Starting a company and succeeding is a difficult shot to make, but success first requires an attempt. Starting a company that sends people into space, or to another planet, is a shot so difficult as to seem impossible. Yet, as I write this, the draft sits alongside a live stream of US astronauts Doug Hurley and Bob Behnken flying the Dragon spacecraft from SpaceX and NASA’s Commercial Crew Program. Working at a start-up, and having read Ashlee Vance’s biography of Musk, the feat of carrying two people into space is made far more impressive by knowing how close to failure SpaceX has come. I was especially happy to see the first stage land safely on the drone ship; SpaceX’s compilation of failures has consoled me at the lab when work was not going to plan. In this time of global pandemic, there is something captivating and hopeful about developments in space technology. For more blog content from two people who are actually involved in space, I’d suggest checking out Christine and Casey

Strava: Thoughts on Start-ups, Running, Micro-blogging, and Numbers

I use Strava as a training log, social-media, and micro-blog platform.

Strava
Strava is many things. To me, it is first my logbook for exercise and training. It is also a social media channel. I can see the training logs of my friends, colleagues, and a few athletes who inspire me. We share photos, and sometimes brief notes, from sessions. As I train for the Edinburgh marathon, Strava is where I micro-blog about running.
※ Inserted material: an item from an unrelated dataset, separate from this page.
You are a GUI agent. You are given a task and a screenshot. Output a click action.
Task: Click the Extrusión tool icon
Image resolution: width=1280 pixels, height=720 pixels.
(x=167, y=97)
Strava is also a company, and for 180 people in the US and UK, it is where they go to work. Strava is a late stage start-up, and as they recently announced, Strava is currently not profitable. That announcement, alongside changes to features free and paid users have access too, is covered in depth by DCRainmaker, perhaps the definitive fitness-tech blogger.

Startups, expectations, and the internet
People expect stuff online to be free, especially if it was free in the past. Tweets at Strava about the changes show a user base upset by a company moving free features behind a paywall, despite providing most of their service (tracking exercise) for free. Google and Facebook, with users in the billions, use advertising to keep their services free for users, but this creates a gap between the desires of the consumers and the paying customers of the platform. That gap can have significant harms, such as political polarisation and the subsequent shift by major parties to policy extremes (suggested reading: Facebook did an internal study on this and decided not to act on it).

Rather than appeal to advertisers or users to pay, many startups simply subsidise their services with investors’ money in order to grow their total number of users. Uber and Lyft lose money on rides in the hope of gaining a profitable monopoly. When delivery services subsidise the cost of food, it creates interesting arbitrage opportunities.

Returning to “Going to Space” Paypal (alongside fin-tech start ups today established financial firms alike) literally pays users to sign up for a free service, and that strategy led Elon Musk from sleeping in his office with one computer to controlling multi-billion-dollar aerospace and automotive companies (and still sleeping in his office).

Finishing time distribution of marathon races from marastats.com

Numbers
Things we can quantify are motivating. People think a lot about their weight, because it is a number that is perceived as a proxy for health or attractiveness. Marathon finishing times tend to cluster at just under “round number” finishing times as people push to get in below their goal time. Today I planned my run to achieve 2000 m of climbing in May, and would have been upset (or probably gone for an extra run) if I had come in to see only 1998 m. Financial numbers (personal savings, or the valuation of a home, or personal income, or the value of a company) are often felt as proxies for success, or safety.

I’ve recently noticed that if I keep my step count visible on my watch, I am actually motivated to take extra walks, despite regularly exercising beyond the need to walk further in a day. The lesson to me is to be careful about which numbers I make more visible, and therefore tend to optimise for. It’s not just counting the shots you take and the shots you make, it’s also choosing carefully which game to play.